* [How to complete this task]
No line before the one containing "Click the vertical scrollbar thumb" should appear; that line and all lines after it, through the end of the data, are to be set down exactly.

Stored items from a collection:
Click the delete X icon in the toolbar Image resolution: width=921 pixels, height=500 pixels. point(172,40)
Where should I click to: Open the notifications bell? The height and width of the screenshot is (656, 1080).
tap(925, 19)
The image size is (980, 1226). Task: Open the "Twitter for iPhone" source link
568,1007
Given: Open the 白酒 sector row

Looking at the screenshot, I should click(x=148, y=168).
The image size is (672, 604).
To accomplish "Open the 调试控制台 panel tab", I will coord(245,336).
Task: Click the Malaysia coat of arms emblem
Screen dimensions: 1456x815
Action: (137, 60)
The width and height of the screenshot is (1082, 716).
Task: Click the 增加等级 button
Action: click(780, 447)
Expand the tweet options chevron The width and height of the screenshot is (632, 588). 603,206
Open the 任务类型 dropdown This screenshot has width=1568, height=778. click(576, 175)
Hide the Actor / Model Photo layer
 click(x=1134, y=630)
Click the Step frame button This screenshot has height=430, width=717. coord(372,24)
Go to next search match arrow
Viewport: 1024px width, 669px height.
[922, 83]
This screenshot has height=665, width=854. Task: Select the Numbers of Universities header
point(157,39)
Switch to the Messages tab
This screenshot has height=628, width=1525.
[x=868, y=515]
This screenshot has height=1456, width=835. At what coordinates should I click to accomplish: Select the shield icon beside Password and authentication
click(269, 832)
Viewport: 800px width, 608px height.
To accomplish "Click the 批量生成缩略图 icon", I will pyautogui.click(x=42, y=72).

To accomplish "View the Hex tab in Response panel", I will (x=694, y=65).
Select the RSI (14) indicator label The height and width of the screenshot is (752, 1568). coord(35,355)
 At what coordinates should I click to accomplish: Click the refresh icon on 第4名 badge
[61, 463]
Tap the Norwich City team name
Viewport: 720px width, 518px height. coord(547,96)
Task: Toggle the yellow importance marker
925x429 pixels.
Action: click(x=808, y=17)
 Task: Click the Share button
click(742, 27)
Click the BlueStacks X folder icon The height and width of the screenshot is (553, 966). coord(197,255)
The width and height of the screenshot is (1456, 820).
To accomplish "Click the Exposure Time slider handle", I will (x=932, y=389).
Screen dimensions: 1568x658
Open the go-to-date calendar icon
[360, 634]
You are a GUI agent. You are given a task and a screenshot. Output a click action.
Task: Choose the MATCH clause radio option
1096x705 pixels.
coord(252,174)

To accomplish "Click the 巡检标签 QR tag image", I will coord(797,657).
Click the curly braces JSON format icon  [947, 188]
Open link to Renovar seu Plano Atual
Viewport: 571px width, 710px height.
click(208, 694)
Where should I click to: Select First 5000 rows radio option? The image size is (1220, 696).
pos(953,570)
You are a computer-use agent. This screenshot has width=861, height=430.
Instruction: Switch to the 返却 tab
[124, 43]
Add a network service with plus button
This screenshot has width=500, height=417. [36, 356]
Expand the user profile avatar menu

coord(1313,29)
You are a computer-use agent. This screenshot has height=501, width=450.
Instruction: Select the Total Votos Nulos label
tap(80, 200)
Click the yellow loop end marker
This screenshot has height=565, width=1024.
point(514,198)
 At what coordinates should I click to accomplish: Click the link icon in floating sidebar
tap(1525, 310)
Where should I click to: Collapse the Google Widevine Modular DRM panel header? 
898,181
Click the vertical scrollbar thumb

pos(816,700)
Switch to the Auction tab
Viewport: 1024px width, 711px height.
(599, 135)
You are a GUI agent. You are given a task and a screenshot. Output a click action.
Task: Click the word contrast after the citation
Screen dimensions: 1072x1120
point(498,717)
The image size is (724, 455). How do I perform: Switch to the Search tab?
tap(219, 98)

* [Output of the task]
Click the vertical scrollbar thumb

pos(816,700)
Switch to the Auction tab
Viewport: 1024px width, 711px height.
(599, 135)
You are a GUI agent. You are given a task and a screenshot. Output a click action.
Task: Click the word contrast after the citation
Screen dimensions: 1072x1120
point(498,717)
The image size is (724, 455). How do I perform: Switch to the Search tab?
tap(219, 98)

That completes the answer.